I don't know the history, but some observations:

1) Some lawyers do sometimes charge flat fees for simple services. Indeed, even when lawyers charge by the hour, most services will be quoted as typically requiring X number of hours. In litigation it's common for lawyers to charge a fixed percentage of the recovered assets, and for it to be contingent on winning.

2) Lawyers can't guarantee outcomes. Sometimes the lawyer discovers some defect or problem that would require additional attention. Sometimes, especially in litigation or negotiation, the likelihood of achieving a particular result is a function of hours input, and even then it's continuously variable.

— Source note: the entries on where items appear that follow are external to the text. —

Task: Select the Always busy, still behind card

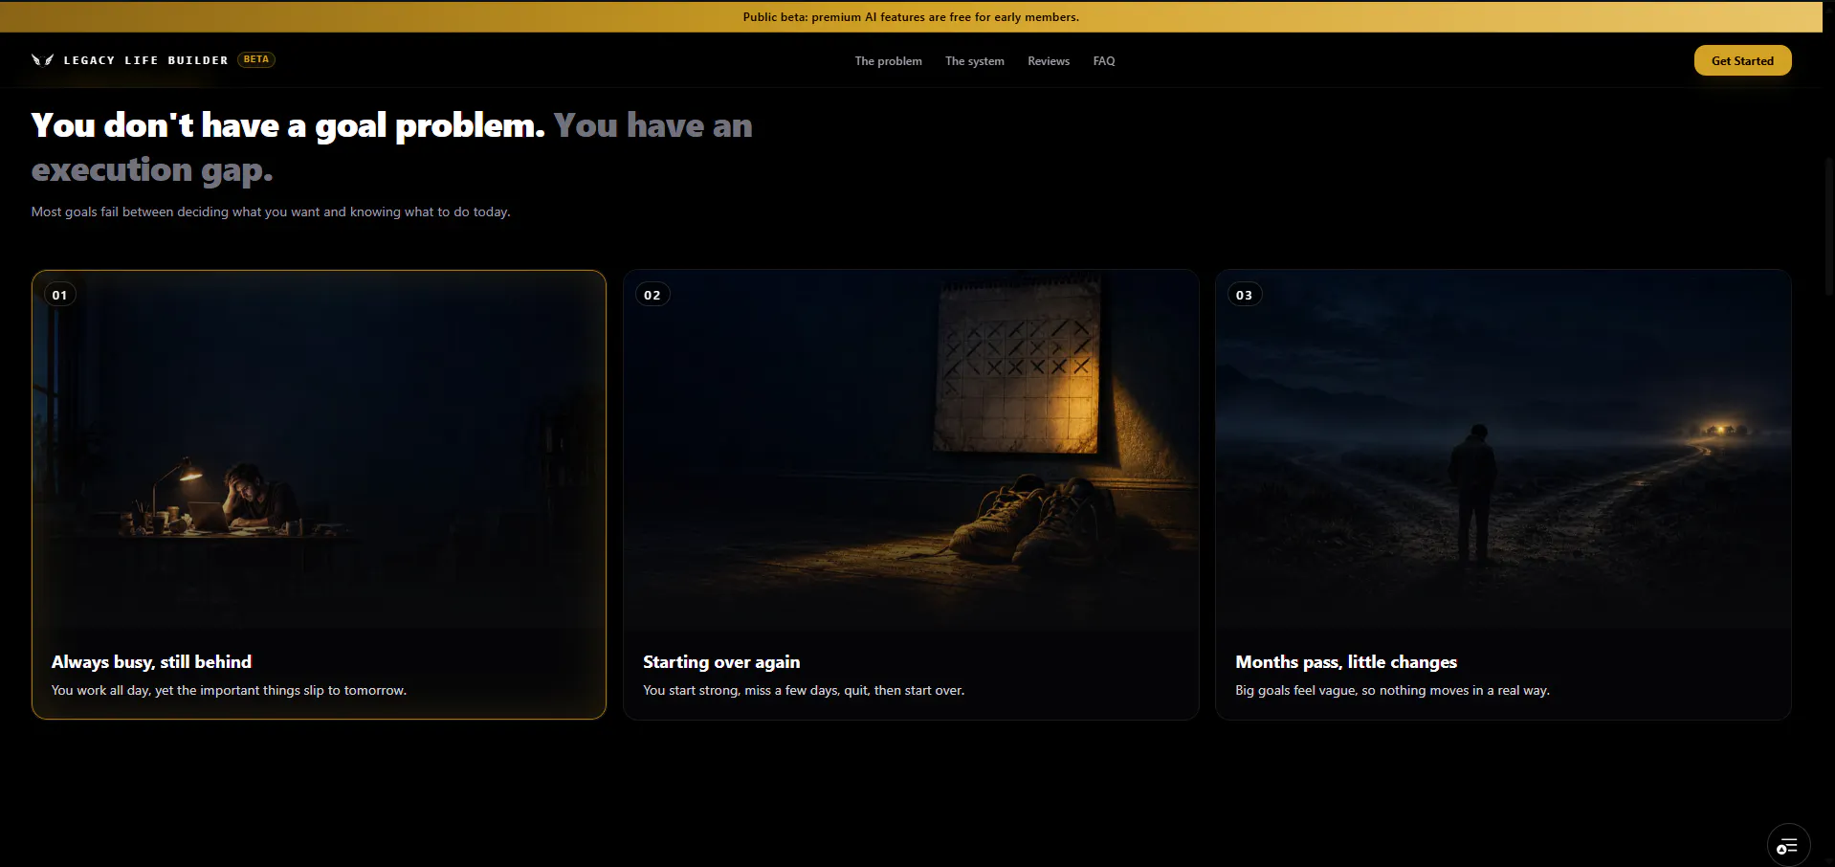Action: click(x=319, y=495)

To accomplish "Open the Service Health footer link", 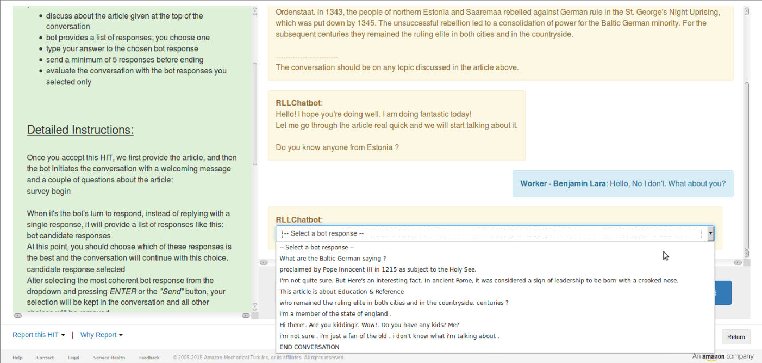I will click(x=109, y=358).
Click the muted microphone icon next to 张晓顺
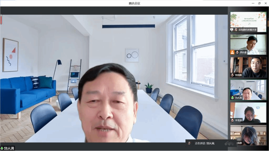Viewport: 269px width, 151px height. [x=232, y=75]
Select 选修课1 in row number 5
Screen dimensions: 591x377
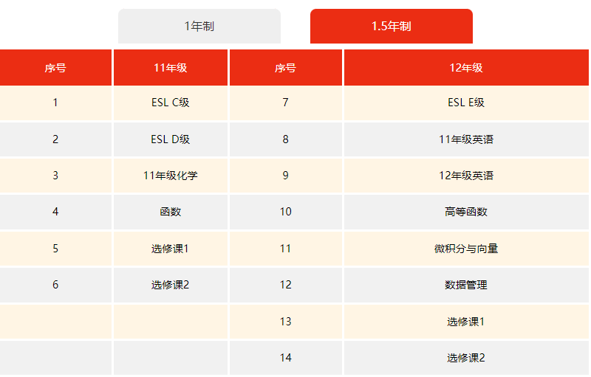pos(171,249)
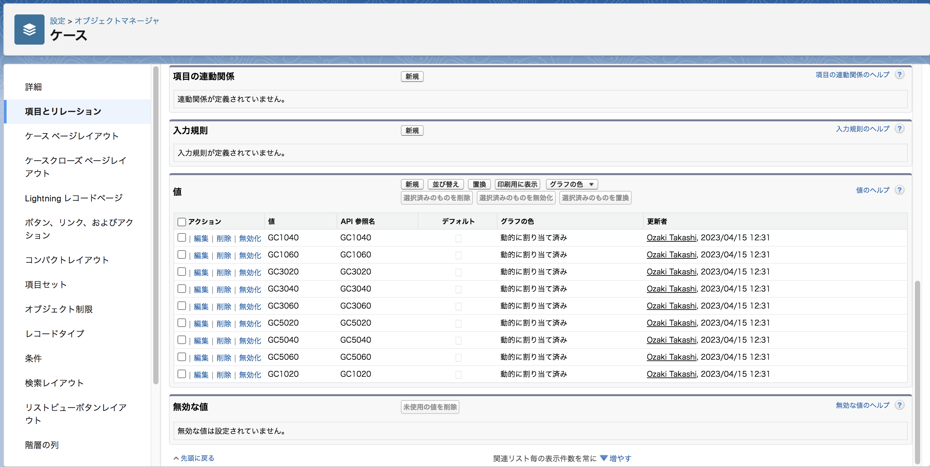Open help for the 値 section
The width and height of the screenshot is (930, 467).
pos(900,190)
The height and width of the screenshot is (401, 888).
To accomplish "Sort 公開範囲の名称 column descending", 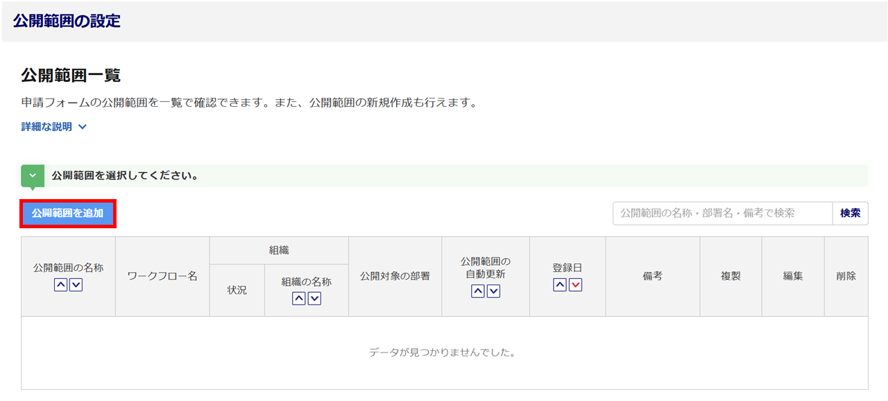I will click(76, 284).
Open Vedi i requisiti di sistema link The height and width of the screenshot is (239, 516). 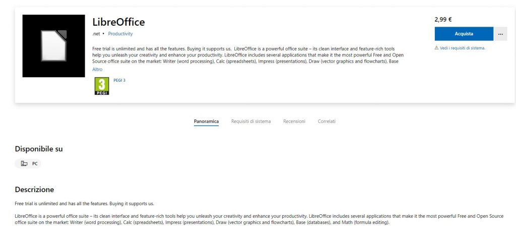point(463,48)
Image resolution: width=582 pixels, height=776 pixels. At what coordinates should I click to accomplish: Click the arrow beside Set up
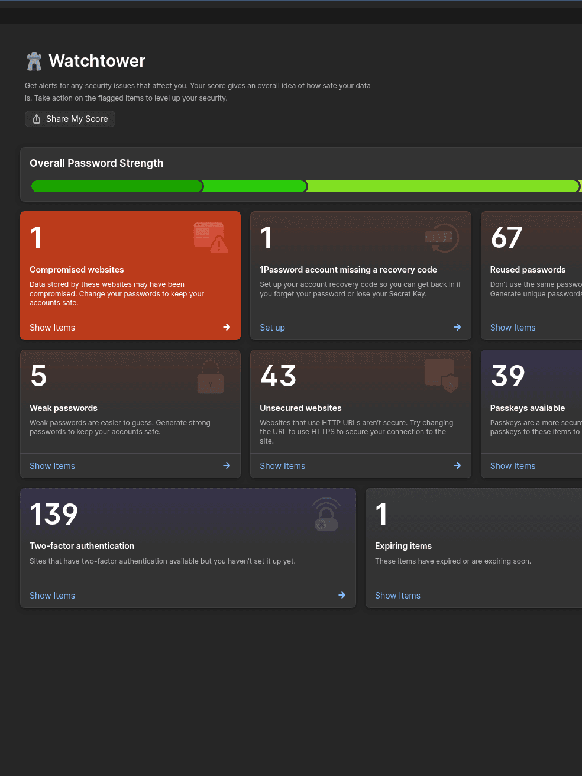457,327
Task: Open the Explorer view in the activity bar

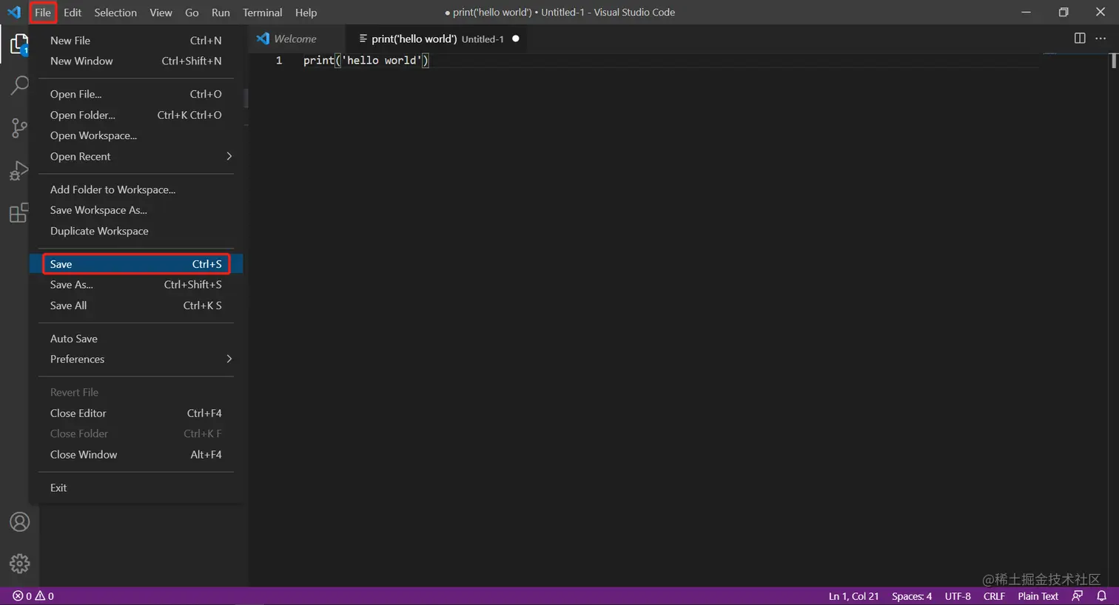Action: [x=19, y=44]
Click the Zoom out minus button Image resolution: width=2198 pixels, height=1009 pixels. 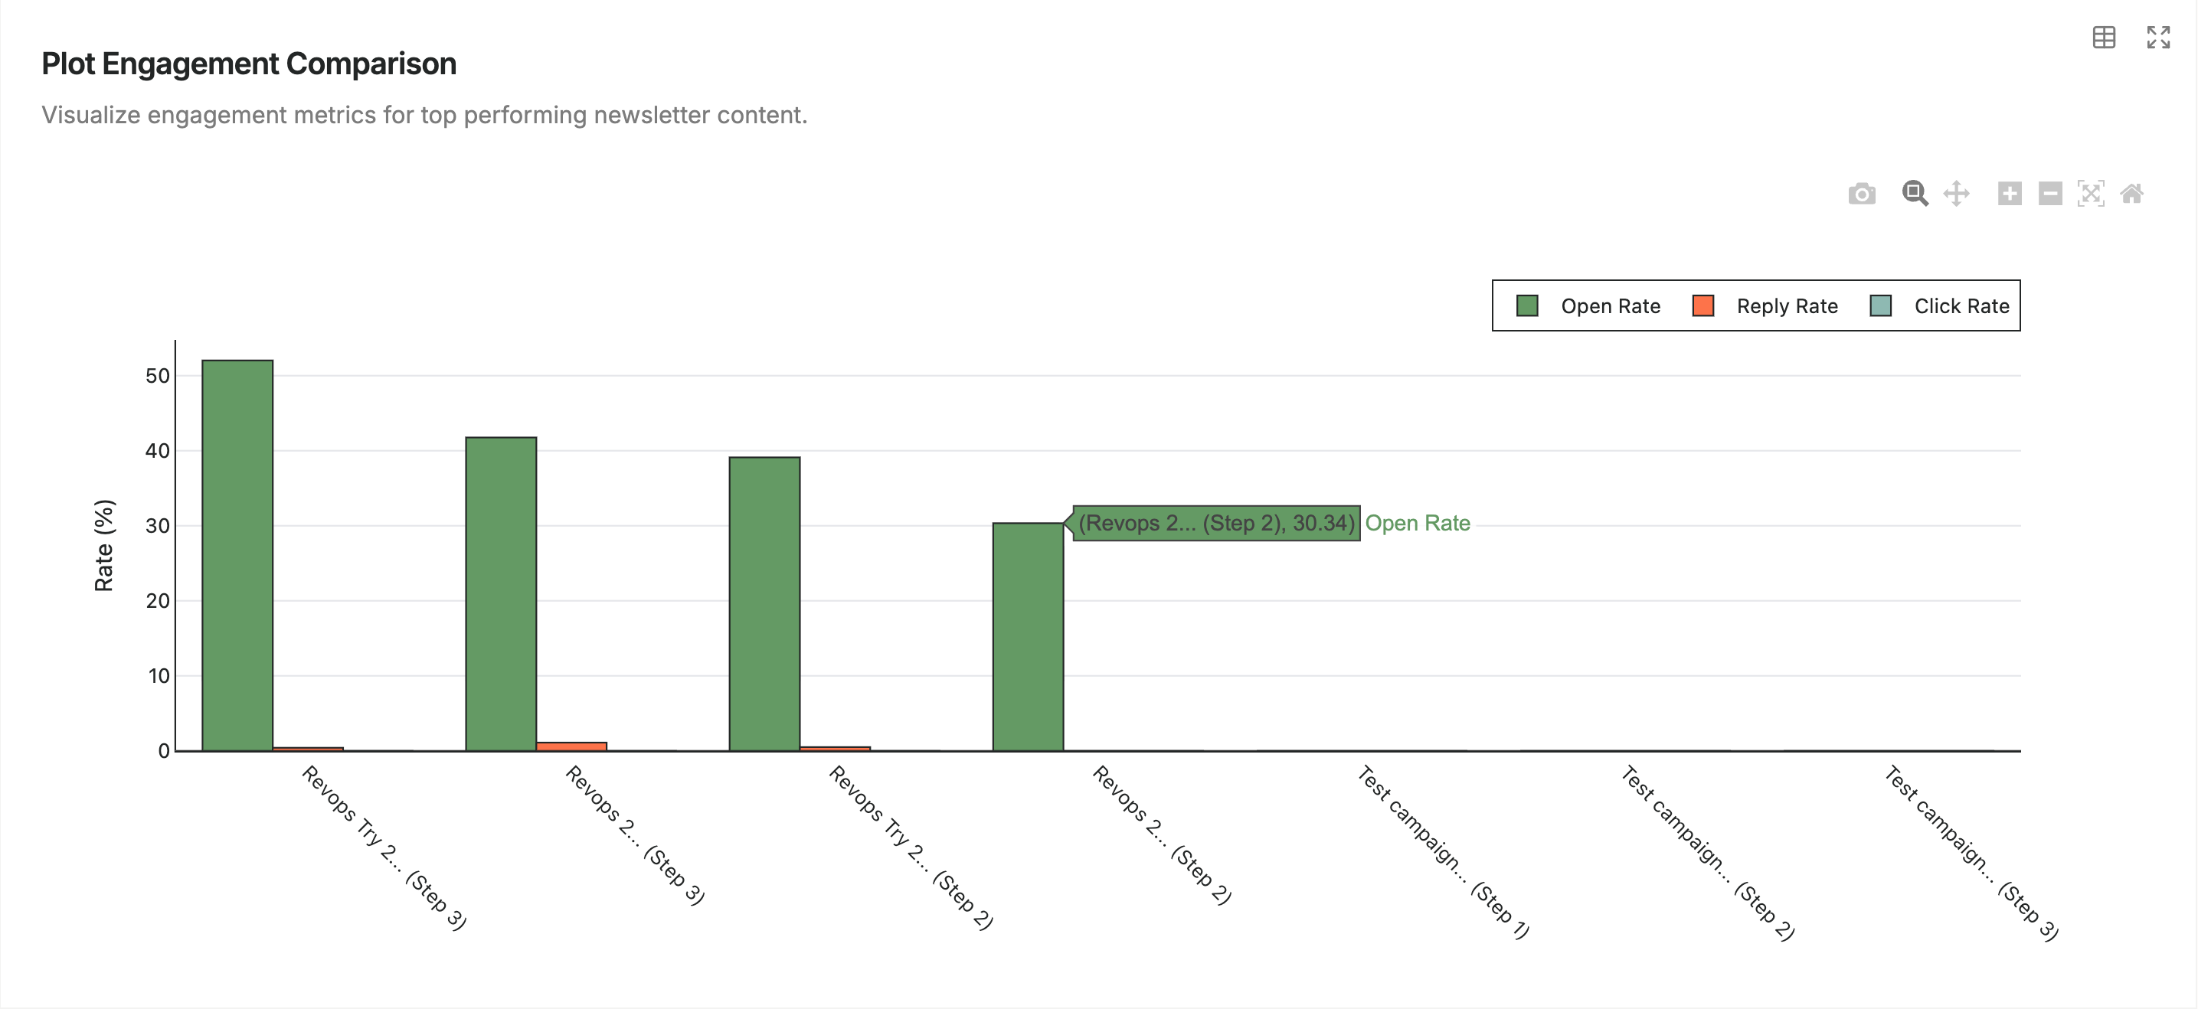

3) If a lawyer is losing money on a case he can't necessarily quit like the vendor of a normal service or good can and take a fixed loss. A lawyer has an ethical obligation and fiduciary duty to a client that can go far beyond that required by contract law.

> If bar associations tried to set minimum hourly rates, that would be price fixing too.

In Germany, this is the actual way how lawyers operate - anything that ends up at a civil or criminal court is billed according to the fixed set of the Rechtsanwaltsvergütungsgesetz (RVG), which means there is a base rate and a multiplier based on the monetary value of what is being argued over.

Only stuff that fully happens outside of the court system is excepted and lawyers are free to make their own negotiations.

This ensures a somewhat level playing field in front of courts.

For HN'ers coming from a common law system: the hours in court are probably also fewer, because unless the case is unusually complex, they'll only be arguing about the facts of the matter, not arguing about which precedents to apply.